The Politics of Wedding Invitations
Whether you’ve chosen to have a small, intimate wedding or one with all of your family and friends, deciding who gets an invite to the ceremony and/or reception can be a stressful process. Of course you’d like to invite everyone to maintain good relations, but sometimes you just don’t want to pay for someone you haven’t seen in years to be at your wedding.
Usually, guests invited to the ceremony itself are your closest family and friends whereas the reception is more of a party for all. There are many things to take into consideration when deciding on your guest list including budget, your current relationships with certain people, venue capacity among others. Below are some tips on wedding invite etiquette to help relieve some of the strain that comes with putting together your guestlist.
Remember It’s Your Day
Most importantly, your wedding day is about you and your partner. You may feel pressured to invite some guests who you may not want there, but you need to balance out their reaction to not being invited to how much more comfortable you’ll be if they don’t attend. Neither you nor your partner should be made to feel uncomfortable by inviting anyone you don’t have a good relationship with in order to maintain appearances. Take advice from family members regarding who may appreciate an invite, especially those more distant family members, but at the end of the day it’s your wedding and your guestlist, make the choices that feel right to you.
Know Your Capacity
It’s imperative that you know the capacity of your venue before building your guestlist. Some venues will have different capacities for the ceremony and the reception, especially if you’ve chosen to have the events in different locations. This may limit the amount of people who can attend either part of your wedding. Some venues also insist on a minimum number of people to attend in order to stand by a quote they have given you. If you do not meet this minimum number of guests on the day, you may have to pay more or you could lose your venue. Another way to avoid any awkward conversations with family members who don’t fit into your venue is to draw up your guestlist first and then seek out venues who can adhere to this number.
Make an Early Call in Regards to Children
Often, a point of contention when deciding on your guestlist is whether or not to allow guests to bring their children. Young children and even some older children can prove a nuisance during both the ceremony and the reception; babies could cry during your vows, children could spill things during the speeches or be running about causing a scene. Alternatively, having your nearest and dearest family members with their children with them can bring you closer together and their parents can relax knowing where they are and that they’re safe. You could choose to hire a creche service to babysit the children during the reception providing a safe space for parents to leave their children so that they are free to enjoy their evening whilst still being close enough to deal with issues and take them home at the end of the night.
Communicate with your partner and consider the relationship you already have with guests’ children and how they usually behave. You may want to include one or two children in your wedding party as a page boy or flower girl, but not allow guests to bring their children – or have a blanket rule of no children please. Whichever decision you come to, make sure you are considering this long in advance of the big day so that you can word invitations accordingly.

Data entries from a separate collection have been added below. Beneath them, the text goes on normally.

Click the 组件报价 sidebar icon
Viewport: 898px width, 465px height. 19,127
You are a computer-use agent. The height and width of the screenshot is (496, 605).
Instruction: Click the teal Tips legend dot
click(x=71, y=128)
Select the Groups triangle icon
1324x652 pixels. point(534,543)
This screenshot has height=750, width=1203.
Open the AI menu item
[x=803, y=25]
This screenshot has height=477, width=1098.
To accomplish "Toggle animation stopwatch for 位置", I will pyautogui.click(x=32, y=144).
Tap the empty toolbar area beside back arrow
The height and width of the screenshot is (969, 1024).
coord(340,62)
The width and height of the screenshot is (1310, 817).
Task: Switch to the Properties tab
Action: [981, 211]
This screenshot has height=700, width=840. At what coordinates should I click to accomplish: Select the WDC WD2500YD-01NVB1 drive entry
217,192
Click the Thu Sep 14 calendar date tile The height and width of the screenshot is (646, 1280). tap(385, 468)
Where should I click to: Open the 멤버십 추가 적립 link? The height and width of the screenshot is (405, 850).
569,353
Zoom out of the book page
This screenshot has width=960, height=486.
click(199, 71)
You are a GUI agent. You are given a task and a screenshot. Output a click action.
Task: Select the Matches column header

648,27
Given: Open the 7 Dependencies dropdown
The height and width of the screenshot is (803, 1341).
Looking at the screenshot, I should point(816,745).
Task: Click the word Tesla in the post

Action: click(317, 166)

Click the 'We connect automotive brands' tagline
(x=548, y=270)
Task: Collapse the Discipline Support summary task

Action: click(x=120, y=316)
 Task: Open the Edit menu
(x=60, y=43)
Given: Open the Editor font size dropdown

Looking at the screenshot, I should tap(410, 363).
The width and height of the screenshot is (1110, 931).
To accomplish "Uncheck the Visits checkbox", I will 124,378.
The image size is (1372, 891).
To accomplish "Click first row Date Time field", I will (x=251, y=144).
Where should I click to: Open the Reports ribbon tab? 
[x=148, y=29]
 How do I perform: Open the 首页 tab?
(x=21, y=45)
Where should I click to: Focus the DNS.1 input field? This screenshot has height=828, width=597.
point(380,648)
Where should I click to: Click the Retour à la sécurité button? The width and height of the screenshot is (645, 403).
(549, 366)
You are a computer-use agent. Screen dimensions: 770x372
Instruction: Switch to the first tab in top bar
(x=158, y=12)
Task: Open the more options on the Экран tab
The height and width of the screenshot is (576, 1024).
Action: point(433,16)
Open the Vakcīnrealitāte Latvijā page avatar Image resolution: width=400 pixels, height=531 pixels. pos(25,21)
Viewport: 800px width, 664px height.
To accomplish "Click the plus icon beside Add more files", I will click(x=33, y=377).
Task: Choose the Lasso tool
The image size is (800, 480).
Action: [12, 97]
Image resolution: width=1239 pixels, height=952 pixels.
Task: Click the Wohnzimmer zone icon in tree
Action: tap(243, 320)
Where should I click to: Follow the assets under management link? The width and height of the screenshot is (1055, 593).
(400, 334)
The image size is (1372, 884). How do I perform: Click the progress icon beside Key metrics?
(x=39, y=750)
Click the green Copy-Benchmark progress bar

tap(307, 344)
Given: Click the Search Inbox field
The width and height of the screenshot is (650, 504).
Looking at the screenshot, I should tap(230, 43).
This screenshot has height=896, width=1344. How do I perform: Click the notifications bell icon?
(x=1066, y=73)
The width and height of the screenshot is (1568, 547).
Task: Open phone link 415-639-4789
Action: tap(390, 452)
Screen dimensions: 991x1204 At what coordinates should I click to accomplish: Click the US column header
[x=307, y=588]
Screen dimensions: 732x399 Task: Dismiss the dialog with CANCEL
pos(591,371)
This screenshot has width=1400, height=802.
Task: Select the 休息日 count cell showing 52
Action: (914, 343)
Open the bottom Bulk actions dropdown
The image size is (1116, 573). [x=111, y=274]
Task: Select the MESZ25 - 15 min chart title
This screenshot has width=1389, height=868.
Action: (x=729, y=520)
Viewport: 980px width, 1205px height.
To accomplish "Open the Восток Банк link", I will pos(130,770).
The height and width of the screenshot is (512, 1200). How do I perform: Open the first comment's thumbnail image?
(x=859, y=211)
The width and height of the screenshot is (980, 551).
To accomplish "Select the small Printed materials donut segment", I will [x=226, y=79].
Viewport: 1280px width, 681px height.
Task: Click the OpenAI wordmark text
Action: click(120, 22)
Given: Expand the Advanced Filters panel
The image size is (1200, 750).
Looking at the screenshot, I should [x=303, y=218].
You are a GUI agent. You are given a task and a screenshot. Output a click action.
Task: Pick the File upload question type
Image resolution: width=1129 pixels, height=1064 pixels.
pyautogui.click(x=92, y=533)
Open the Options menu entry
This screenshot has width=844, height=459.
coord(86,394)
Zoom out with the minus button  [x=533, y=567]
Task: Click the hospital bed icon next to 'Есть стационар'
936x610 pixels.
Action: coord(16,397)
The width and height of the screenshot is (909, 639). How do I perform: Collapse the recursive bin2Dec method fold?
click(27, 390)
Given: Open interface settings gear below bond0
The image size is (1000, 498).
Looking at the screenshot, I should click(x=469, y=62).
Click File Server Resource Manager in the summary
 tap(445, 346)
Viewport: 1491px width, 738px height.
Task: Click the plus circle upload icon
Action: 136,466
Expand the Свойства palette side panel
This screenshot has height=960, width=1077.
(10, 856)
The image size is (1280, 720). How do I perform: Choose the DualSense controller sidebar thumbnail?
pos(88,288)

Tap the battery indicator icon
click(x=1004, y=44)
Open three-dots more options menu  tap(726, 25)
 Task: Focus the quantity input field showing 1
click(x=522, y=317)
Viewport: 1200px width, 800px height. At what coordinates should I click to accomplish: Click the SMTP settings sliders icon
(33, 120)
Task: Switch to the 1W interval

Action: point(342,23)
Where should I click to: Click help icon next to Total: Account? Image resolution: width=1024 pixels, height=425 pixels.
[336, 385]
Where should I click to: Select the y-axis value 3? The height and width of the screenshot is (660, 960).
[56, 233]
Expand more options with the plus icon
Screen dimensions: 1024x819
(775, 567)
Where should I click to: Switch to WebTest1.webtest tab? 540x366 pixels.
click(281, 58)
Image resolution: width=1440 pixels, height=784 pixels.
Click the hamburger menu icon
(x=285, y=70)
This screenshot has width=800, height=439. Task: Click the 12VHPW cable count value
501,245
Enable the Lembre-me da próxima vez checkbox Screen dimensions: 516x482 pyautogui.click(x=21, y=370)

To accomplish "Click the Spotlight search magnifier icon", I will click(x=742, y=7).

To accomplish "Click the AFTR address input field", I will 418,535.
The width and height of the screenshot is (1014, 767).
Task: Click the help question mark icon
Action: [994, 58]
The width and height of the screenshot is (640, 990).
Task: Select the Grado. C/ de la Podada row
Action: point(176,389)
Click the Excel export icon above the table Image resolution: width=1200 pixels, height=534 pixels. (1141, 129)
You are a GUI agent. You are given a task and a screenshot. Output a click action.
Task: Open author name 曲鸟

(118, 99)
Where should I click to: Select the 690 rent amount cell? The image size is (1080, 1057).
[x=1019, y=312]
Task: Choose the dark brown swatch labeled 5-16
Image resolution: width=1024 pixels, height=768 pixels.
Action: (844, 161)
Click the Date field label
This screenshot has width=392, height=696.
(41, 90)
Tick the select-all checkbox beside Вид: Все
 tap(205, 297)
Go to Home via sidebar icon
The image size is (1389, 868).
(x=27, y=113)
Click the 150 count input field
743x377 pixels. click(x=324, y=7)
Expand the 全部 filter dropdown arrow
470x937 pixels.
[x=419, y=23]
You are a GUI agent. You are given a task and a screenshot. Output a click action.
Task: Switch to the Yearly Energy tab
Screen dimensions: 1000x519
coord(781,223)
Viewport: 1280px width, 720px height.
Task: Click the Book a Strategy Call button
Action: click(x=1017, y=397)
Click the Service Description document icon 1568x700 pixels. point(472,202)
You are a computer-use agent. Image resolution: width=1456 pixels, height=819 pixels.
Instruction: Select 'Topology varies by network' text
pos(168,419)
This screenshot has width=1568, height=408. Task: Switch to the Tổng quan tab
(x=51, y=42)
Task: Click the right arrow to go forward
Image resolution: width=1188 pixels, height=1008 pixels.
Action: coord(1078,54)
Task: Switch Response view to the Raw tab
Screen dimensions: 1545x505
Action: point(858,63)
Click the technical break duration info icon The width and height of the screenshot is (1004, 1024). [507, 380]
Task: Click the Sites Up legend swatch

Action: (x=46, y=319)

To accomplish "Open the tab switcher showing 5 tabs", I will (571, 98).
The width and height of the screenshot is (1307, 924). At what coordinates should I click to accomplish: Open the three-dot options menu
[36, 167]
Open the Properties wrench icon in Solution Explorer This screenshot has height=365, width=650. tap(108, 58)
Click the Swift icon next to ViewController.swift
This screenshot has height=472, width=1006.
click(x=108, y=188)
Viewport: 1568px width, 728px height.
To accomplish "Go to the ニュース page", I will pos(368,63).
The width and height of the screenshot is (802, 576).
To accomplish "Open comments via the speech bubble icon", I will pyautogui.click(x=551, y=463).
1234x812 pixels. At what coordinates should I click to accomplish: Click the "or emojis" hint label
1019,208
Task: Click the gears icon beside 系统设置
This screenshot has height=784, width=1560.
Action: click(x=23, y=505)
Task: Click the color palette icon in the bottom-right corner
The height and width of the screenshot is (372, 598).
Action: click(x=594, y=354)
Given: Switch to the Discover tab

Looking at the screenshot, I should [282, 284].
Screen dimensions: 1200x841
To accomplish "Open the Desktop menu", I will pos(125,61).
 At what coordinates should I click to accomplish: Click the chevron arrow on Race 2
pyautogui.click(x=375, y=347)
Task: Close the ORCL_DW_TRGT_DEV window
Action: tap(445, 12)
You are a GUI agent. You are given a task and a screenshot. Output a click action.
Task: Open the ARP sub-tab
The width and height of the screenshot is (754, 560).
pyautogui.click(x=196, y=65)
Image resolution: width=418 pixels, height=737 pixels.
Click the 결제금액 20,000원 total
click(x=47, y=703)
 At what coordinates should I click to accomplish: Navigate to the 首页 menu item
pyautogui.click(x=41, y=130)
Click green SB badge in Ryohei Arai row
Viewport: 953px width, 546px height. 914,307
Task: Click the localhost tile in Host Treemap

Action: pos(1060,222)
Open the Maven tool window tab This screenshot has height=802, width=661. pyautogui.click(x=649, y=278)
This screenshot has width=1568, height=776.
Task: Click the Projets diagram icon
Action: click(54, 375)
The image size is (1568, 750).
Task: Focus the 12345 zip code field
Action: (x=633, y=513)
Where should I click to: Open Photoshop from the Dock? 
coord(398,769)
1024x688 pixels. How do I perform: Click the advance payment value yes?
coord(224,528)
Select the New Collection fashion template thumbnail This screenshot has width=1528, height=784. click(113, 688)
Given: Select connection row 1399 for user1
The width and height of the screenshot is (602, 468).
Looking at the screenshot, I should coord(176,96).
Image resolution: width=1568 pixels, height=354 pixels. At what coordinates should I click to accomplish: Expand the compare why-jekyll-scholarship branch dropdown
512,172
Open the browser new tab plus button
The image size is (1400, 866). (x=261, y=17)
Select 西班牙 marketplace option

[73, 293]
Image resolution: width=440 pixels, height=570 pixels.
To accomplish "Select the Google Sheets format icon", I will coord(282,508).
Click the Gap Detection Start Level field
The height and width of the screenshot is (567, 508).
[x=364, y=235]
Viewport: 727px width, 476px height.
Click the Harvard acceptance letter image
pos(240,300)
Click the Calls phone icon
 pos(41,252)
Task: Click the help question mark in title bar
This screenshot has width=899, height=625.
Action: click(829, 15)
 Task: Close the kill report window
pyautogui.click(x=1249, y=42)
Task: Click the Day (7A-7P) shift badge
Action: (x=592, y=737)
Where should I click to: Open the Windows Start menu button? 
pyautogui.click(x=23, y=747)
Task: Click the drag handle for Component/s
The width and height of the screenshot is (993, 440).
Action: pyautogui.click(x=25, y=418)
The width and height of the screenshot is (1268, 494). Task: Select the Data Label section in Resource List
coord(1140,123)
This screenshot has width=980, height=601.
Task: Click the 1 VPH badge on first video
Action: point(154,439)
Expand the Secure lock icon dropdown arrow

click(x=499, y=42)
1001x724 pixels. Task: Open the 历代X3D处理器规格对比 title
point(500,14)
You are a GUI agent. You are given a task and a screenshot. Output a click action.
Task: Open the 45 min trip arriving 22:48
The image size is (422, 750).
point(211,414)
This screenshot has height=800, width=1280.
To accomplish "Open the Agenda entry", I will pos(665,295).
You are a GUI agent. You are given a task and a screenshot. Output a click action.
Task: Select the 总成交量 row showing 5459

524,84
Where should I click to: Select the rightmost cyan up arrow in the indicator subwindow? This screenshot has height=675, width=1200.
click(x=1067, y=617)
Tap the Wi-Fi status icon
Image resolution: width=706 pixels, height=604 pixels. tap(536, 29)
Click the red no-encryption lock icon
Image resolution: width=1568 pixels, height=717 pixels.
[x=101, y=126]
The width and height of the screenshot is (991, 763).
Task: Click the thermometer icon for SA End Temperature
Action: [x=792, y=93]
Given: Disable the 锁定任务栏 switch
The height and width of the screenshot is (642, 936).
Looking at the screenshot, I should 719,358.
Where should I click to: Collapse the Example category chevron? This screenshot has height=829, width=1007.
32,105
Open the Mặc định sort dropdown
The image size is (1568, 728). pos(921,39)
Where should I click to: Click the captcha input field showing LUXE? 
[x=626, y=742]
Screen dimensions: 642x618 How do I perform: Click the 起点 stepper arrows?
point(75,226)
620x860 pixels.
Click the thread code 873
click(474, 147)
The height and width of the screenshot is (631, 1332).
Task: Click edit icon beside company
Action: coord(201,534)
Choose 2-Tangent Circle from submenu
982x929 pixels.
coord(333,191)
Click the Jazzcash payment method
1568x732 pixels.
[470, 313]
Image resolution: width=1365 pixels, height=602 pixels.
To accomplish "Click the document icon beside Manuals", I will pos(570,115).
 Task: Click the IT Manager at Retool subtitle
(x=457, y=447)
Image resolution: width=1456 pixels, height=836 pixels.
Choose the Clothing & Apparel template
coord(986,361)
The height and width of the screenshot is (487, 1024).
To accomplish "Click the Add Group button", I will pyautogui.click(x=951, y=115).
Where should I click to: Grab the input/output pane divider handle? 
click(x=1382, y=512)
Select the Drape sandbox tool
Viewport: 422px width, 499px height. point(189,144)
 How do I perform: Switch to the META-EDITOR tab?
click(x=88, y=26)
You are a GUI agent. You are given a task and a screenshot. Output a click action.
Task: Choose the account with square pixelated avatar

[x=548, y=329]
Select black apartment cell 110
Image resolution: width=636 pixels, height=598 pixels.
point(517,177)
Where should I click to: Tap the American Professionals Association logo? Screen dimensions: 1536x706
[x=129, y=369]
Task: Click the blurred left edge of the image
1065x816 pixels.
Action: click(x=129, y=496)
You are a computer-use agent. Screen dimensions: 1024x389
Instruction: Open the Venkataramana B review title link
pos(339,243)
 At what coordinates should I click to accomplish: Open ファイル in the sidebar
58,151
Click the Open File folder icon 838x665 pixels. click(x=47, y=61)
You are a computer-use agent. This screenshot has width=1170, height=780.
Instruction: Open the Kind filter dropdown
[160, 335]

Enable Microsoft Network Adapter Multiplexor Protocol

Do You Want to Invite Co-workers?
Whether or not to invite coworkers to your wedding is a pretty tricky question. At the end of the day, you spend around eight hours a day, five days a week with these individuals, so you may find that you talk about your wedding plan a lot in the lead up to the big day and may feel pressure to invite the people you’re talking about it to regularly. At the end of the day, the choice falls down to you and your relationships with your colleagues. If you’re close friends, you may want some coworkers at your wedding. If you’re not, then simply don’t extend the invite. One rule tends to lie pretty firm though – if you work for a small business or small team and you’re planning on inviting half or more of these workers or team, you should probably extend the invite to everyone in the office or team to reduce feelings of exclusion. If your wedding is taking place on a working day that you’re taking leave for, you may have to check your company’s terms on this. After all, few businesses are likely to completely shut down operations to allow everyone to attend your wedding.
Choosing Who Gets a Plus One
Extending the offer of a plus one to everyone on your guestlist could potentially double the capacity and cost of your big day. So, you may need to choose who gets a plus one carefully. The best approach tends to be allowing a plus one to anyone who is attending alone but may not know many other guests. For example, if you’re inviting a childhood friend from your hometown who knows you and your family but nobody else, it’s a good idea to offer a plus one (after all, chances are you won’t be able to spend much of the actual day with them).
Sure, planning a wedding guestlist is tricky. But hopefully, some of the above etiquette surrounding wedding invitation politics should help you to make the right call!